What is expected:
Your answer is a copy of every line in the records where "computer" appears.

━━━━━ Task data ━━━━━

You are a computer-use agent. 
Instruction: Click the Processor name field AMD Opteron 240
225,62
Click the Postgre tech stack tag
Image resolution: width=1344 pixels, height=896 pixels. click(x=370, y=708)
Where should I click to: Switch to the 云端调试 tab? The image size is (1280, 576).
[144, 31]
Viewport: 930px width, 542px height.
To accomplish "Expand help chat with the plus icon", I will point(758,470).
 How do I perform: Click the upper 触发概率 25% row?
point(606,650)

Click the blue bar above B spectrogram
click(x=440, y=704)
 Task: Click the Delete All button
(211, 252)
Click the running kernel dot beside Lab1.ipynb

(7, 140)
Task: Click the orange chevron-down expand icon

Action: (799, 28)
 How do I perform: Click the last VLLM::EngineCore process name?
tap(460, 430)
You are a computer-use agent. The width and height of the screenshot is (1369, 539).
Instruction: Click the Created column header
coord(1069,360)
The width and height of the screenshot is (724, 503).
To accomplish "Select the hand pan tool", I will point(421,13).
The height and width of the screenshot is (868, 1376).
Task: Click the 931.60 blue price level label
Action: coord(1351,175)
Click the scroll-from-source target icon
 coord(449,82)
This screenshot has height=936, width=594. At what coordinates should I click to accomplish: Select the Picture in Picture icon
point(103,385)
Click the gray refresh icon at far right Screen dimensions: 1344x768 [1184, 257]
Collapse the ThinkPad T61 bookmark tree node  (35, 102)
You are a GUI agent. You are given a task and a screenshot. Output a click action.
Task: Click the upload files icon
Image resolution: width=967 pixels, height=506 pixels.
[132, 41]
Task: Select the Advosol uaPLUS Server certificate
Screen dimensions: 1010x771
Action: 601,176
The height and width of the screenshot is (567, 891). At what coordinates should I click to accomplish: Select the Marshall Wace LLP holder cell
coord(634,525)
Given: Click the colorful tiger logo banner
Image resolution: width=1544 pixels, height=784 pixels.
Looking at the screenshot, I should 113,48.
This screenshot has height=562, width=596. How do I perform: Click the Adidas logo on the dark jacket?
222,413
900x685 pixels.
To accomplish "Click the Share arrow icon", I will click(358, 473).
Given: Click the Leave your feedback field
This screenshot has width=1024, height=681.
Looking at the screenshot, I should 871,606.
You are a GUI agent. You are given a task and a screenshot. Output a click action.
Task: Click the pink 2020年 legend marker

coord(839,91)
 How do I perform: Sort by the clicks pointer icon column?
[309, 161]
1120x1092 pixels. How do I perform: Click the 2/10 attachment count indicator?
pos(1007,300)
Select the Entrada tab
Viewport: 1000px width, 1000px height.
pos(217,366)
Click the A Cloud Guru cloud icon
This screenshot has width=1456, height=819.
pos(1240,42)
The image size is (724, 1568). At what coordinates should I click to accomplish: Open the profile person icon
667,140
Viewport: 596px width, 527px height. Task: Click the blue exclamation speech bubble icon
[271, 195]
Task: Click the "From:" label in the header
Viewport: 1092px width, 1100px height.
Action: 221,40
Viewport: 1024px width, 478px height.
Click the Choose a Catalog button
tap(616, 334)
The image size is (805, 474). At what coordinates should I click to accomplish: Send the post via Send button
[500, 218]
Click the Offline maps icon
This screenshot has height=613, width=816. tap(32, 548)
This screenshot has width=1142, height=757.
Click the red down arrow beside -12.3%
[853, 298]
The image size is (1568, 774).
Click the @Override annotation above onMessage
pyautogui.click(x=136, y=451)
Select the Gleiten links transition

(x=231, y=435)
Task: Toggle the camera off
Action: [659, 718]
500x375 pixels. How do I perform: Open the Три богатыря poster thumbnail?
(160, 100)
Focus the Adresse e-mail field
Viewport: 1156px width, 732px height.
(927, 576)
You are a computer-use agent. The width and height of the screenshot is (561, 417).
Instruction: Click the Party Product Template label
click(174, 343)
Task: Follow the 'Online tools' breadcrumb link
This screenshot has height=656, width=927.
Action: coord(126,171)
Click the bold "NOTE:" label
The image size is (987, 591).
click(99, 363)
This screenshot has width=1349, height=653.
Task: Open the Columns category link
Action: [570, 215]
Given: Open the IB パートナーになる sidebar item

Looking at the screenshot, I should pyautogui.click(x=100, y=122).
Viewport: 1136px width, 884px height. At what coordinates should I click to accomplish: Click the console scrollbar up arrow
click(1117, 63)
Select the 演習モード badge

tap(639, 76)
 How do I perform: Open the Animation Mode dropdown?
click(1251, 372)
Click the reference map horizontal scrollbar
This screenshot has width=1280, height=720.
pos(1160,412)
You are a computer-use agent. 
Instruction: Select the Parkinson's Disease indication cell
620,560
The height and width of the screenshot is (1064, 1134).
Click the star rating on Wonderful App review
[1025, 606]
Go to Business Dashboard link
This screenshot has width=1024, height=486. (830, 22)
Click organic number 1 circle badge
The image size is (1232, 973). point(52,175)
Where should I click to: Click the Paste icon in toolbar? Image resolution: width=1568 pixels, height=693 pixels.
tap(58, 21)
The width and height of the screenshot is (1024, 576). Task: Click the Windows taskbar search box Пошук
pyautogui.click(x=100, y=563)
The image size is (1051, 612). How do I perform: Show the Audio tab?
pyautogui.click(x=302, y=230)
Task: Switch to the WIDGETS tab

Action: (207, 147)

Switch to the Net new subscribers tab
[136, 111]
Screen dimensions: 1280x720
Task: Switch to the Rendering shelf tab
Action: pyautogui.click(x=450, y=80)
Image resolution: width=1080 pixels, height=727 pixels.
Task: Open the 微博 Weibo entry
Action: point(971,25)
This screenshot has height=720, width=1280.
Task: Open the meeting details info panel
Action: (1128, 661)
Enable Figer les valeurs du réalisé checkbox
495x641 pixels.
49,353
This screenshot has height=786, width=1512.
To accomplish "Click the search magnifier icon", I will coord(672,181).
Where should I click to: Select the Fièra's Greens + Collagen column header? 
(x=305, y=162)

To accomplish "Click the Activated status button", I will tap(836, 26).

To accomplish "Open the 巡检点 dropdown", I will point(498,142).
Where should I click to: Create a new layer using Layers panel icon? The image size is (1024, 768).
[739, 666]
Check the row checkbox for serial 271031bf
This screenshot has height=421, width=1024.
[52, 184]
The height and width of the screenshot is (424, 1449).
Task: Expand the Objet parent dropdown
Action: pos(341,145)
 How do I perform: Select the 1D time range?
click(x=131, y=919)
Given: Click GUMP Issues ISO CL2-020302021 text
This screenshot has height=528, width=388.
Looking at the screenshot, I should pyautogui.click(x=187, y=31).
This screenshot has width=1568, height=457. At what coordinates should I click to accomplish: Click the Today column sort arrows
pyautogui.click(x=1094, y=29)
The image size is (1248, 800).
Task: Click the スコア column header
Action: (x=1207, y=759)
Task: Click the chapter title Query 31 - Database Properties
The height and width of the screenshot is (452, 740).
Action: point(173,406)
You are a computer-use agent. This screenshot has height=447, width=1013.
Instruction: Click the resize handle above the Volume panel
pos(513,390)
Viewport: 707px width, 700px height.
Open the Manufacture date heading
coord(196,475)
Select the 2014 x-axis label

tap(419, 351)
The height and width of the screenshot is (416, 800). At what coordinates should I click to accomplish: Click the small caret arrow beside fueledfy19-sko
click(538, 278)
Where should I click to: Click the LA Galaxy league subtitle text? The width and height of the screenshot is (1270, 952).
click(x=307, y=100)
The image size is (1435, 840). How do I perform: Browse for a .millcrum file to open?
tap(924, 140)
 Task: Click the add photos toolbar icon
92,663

━━━━━

Written response:
You are a computer-use agent. 
You are a computer-use agent. The width and height of the screenshot is (1369, 539).
You are a computer-use agent. The width and height of the screenshot is (561, 417).
You are a computer-use agent. 
You are a computer-use agent. This screenshot has height=447, width=1013.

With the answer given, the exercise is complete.